## Task details:
Pictures stay out of the copy. Retype exactly, and only, the lines from the one containing "This screenshot has" through the end of the listing below.

## Data shown:

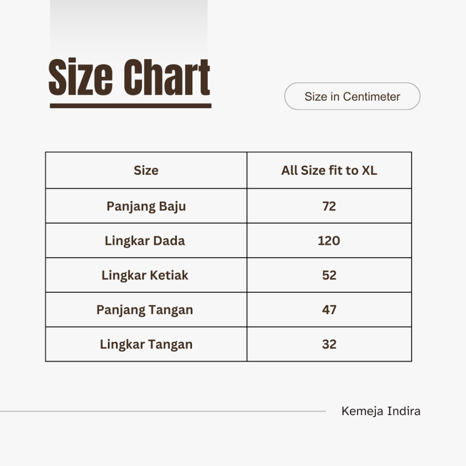466x466 pixels.
Task: Click the Lingkar Ketiak row label
Action: point(145,275)
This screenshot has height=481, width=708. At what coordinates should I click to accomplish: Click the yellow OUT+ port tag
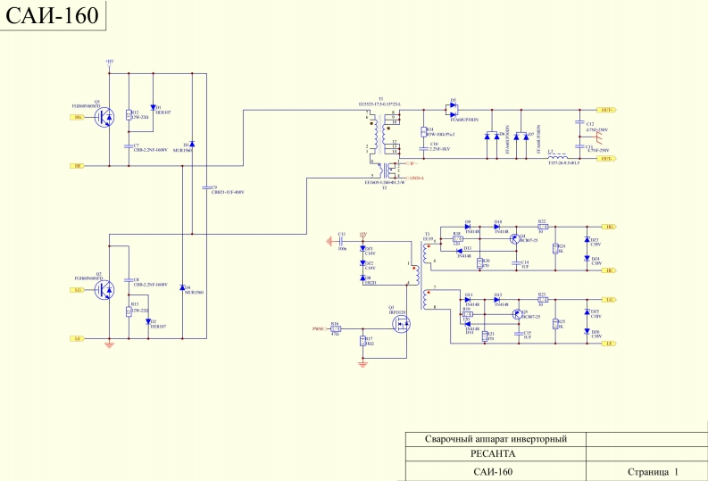click(606, 109)
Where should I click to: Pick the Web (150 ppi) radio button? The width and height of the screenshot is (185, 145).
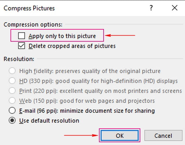[13, 101]
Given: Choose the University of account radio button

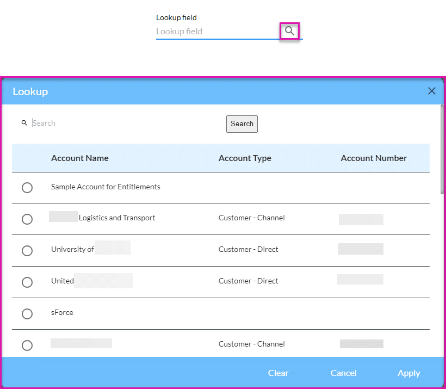Looking at the screenshot, I should 27,251.
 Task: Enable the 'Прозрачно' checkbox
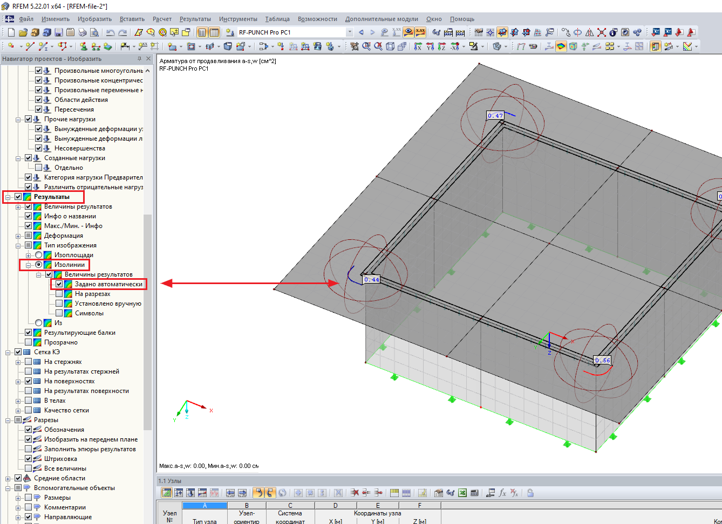click(29, 342)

## Task response:
This screenshot has height=481, width=708. At what coordinates should I click to accomplish: Click the yellow OUT+ port tag
click(606, 109)
Where should I click to: Pick the Web (150 ppi) radio button? The width and height of the screenshot is (185, 145).
[13, 101]
Given: Choose the University of account radio button

Looking at the screenshot, I should 27,251.
 Task: Enable the 'Прозрачно' checkbox
click(29, 342)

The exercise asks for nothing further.